*** THE RECORDS Section Begins ***

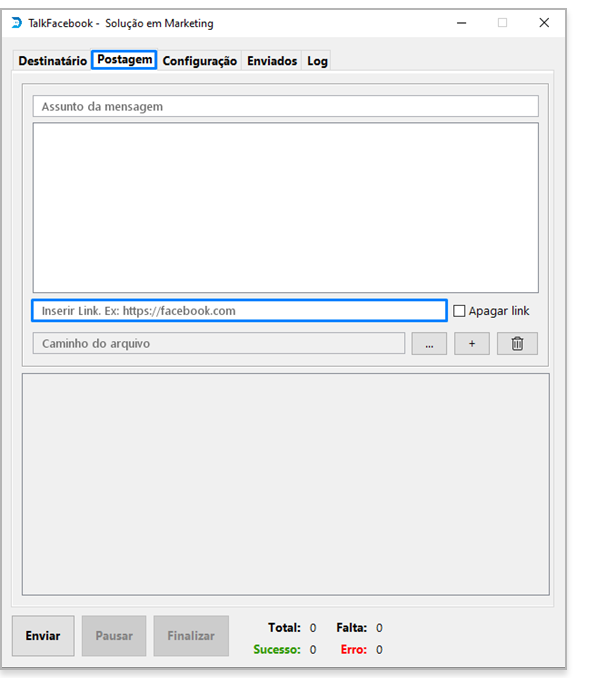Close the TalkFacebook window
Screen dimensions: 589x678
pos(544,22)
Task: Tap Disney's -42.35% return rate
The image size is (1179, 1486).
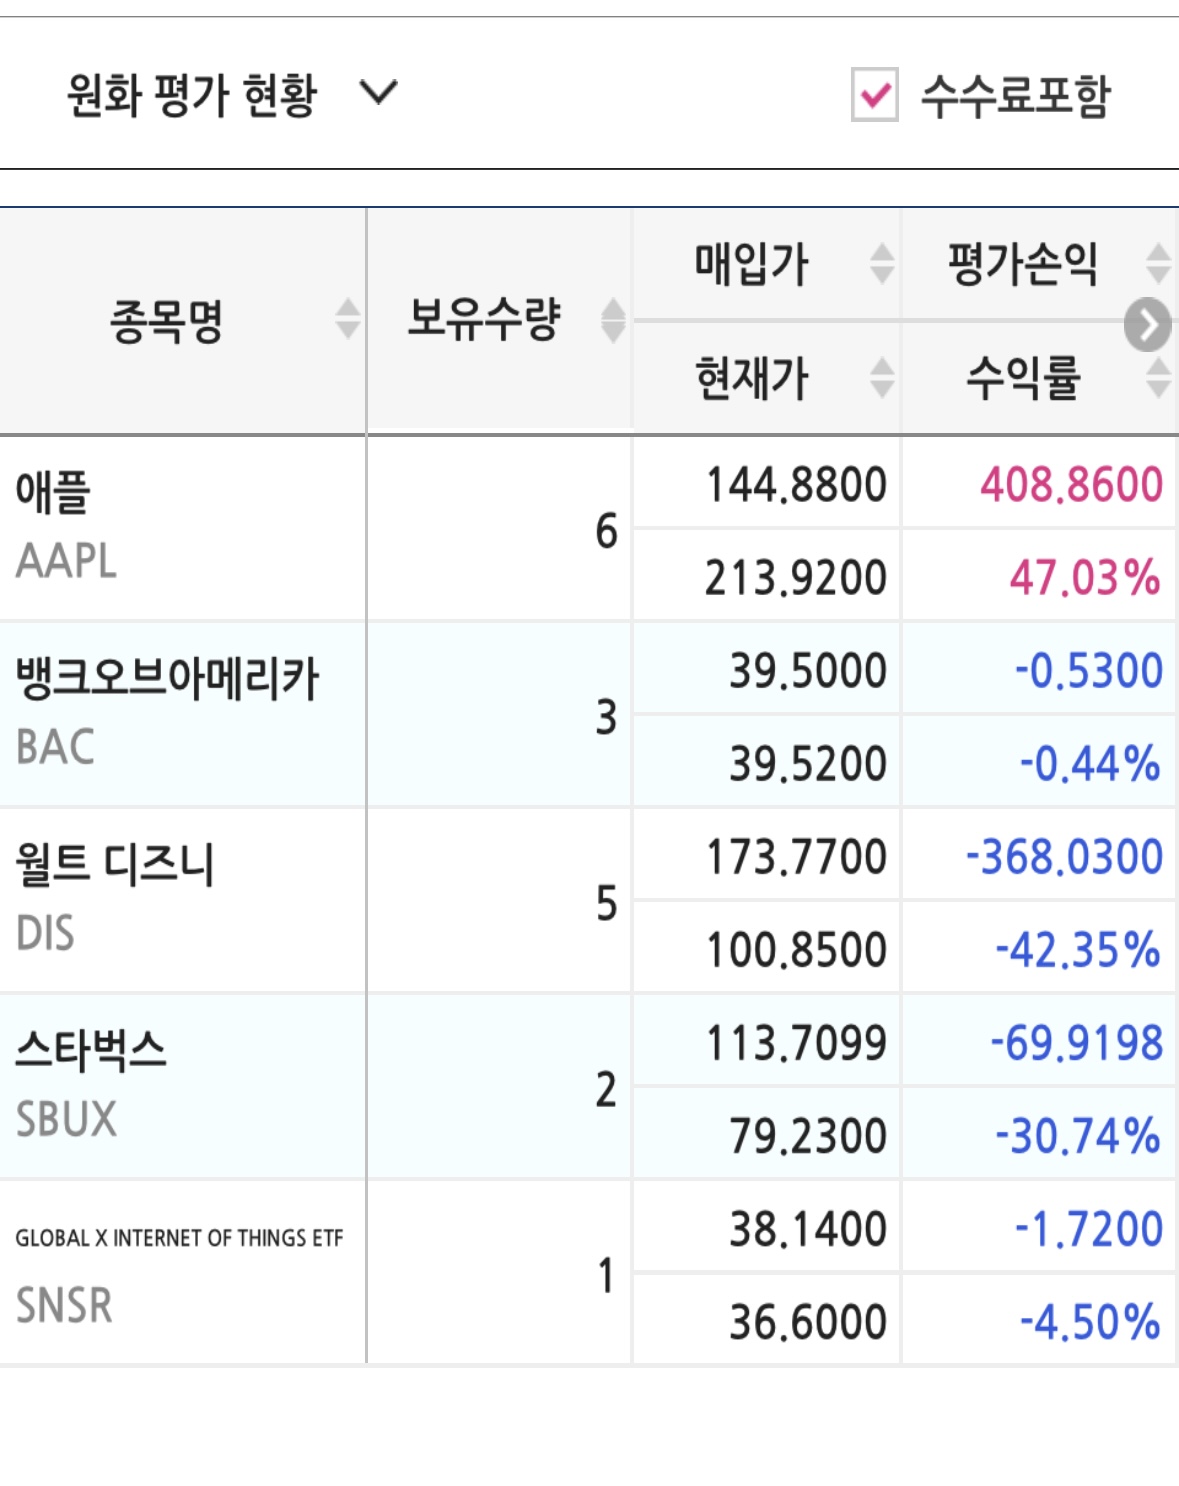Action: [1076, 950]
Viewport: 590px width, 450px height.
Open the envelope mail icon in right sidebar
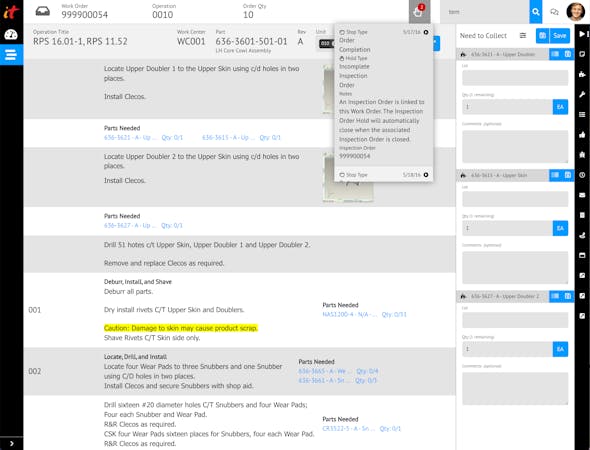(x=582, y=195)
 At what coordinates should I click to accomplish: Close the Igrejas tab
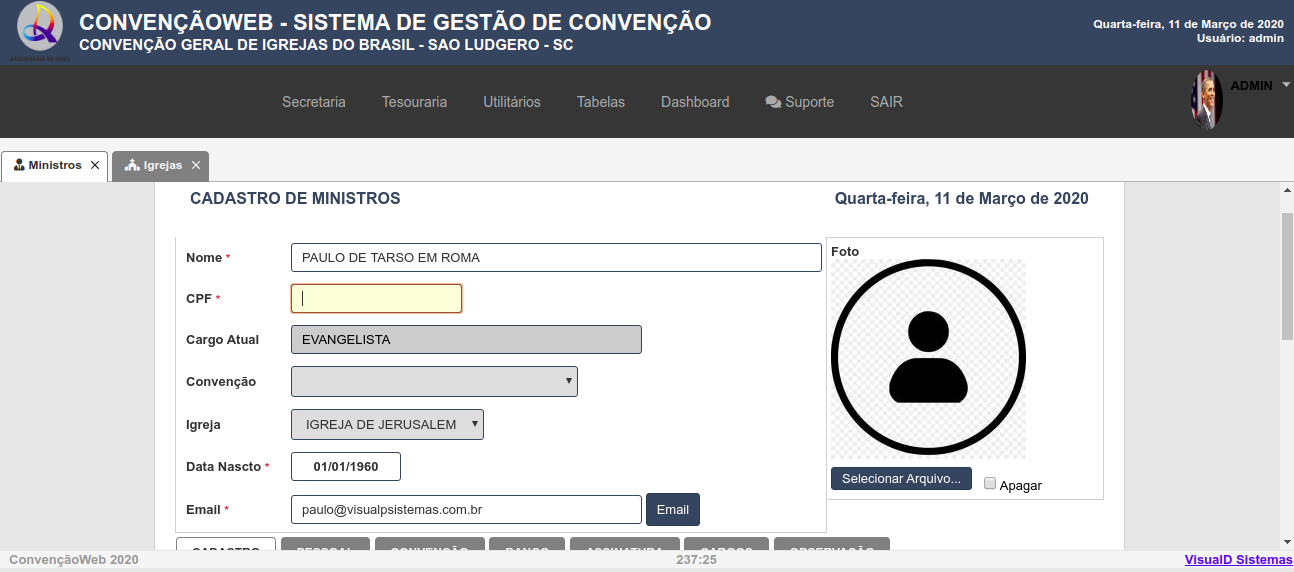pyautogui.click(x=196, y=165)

*** THE RECORDS Section Ends ***

- **HOW TO COMPLETE THIS TASK**: Leaving all pictures aside, print exactly the lines from the one that contains "The image size is (1179, 1486)." through the last line of the data above, inclusive.

- **YOUR RESPONSE**:
The image size is (1179, 1486).
Action: [1076, 950]
Viewport: 590px width, 450px height.
Open the envelope mail icon in right sidebar
(x=582, y=195)
 At what coordinates should I click to accomplish: Close the Igrejas tab
pyautogui.click(x=196, y=165)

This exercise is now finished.